*** Material provided Section Begins ***
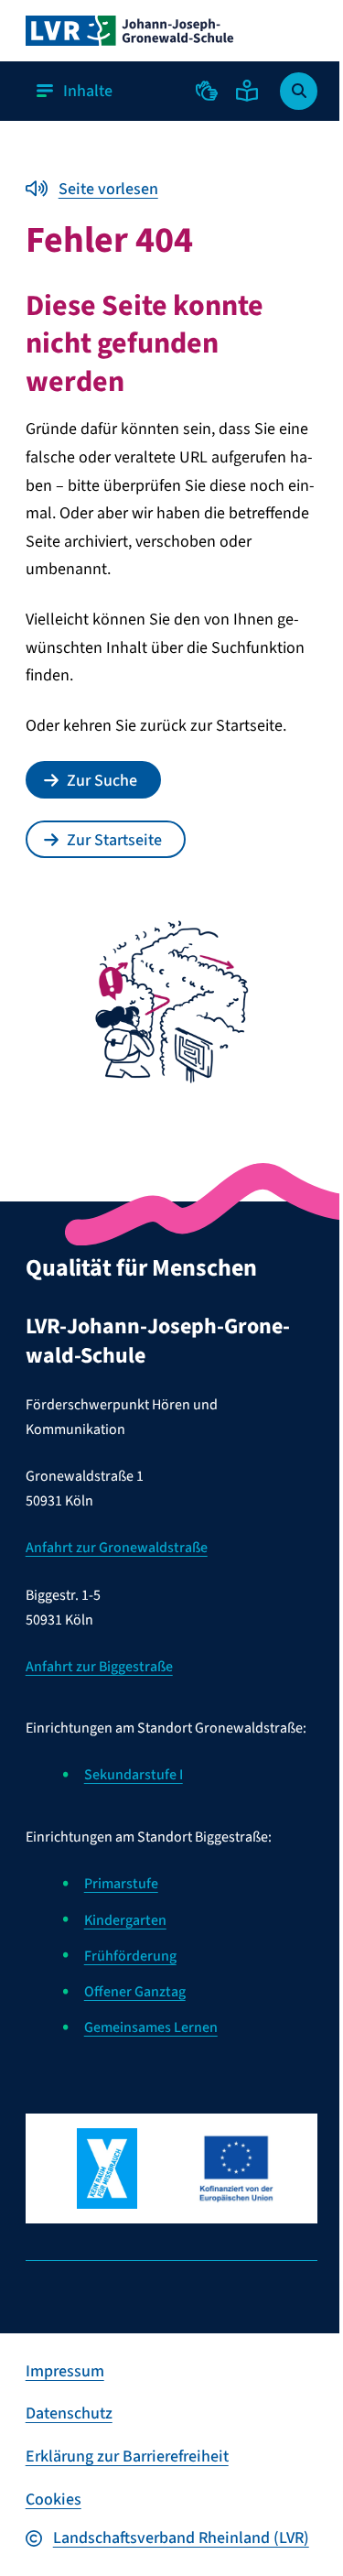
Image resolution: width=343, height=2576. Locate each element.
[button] (206, 90)
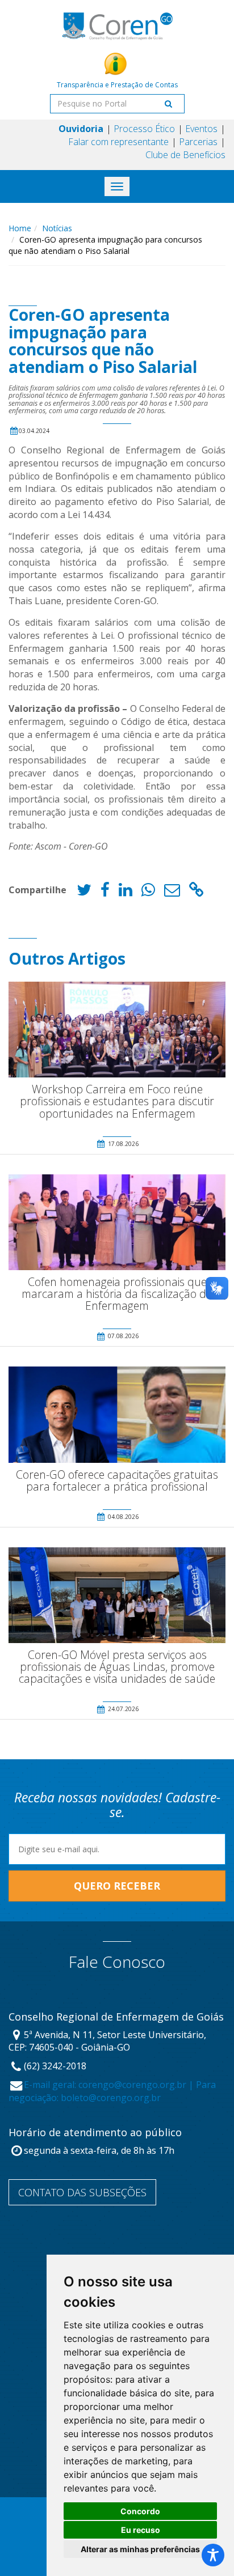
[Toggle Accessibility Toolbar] (212, 2555)
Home (20, 228)
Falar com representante (118, 141)
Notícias (57, 228)
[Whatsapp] (148, 892)
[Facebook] (105, 892)
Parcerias (198, 141)
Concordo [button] (140, 2511)
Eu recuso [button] (140, 2530)
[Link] (196, 892)
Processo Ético (144, 128)
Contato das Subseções (82, 2192)
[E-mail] (172, 892)
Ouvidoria (80, 128)
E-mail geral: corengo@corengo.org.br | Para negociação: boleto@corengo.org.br (112, 2091)
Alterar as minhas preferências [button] (140, 2549)
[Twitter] (84, 892)
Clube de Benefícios (185, 154)
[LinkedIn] (125, 892)
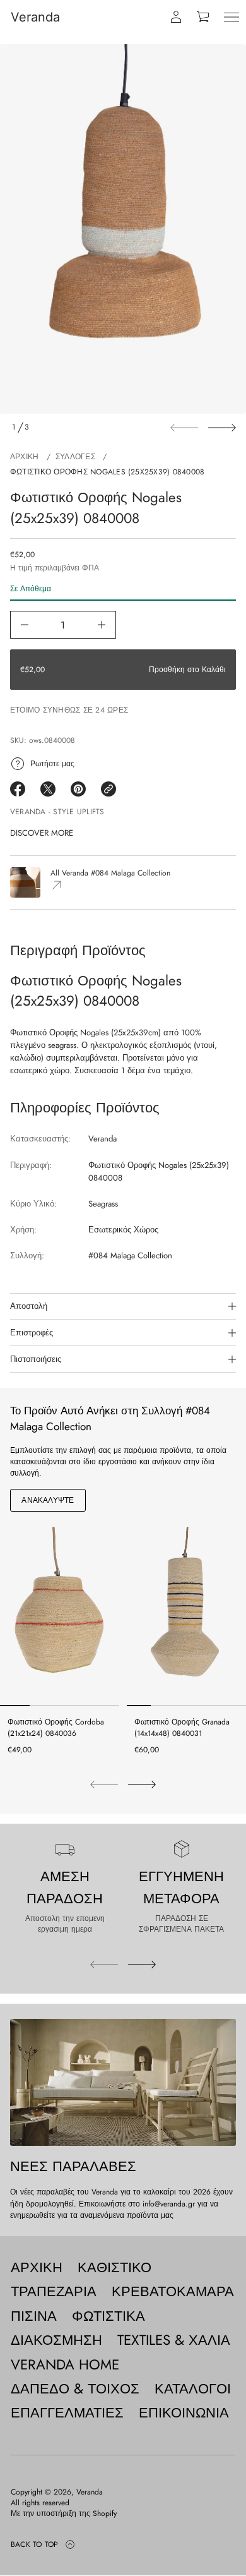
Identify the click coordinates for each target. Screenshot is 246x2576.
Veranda (35, 17)
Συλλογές (75, 456)
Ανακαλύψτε (47, 1500)
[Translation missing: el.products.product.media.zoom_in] (123, 229)
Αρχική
*** Material provided Section Ends ***
The problem:
Word for word, restate the lines from the one containing "[LinkedIn] (125, 892)" through the end of the entries. Do not include pictures.

Answer to the problem:
[LinkedIn] (125, 892)
Identify the click coordinates for each target. Screenshot is 246x2576.
Veranda (35, 17)
Συλλογές (75, 456)
Ανακαλύψτε (47, 1500)
[Translation missing: el.products.product.media.zoom_in] (123, 229)
Αρχική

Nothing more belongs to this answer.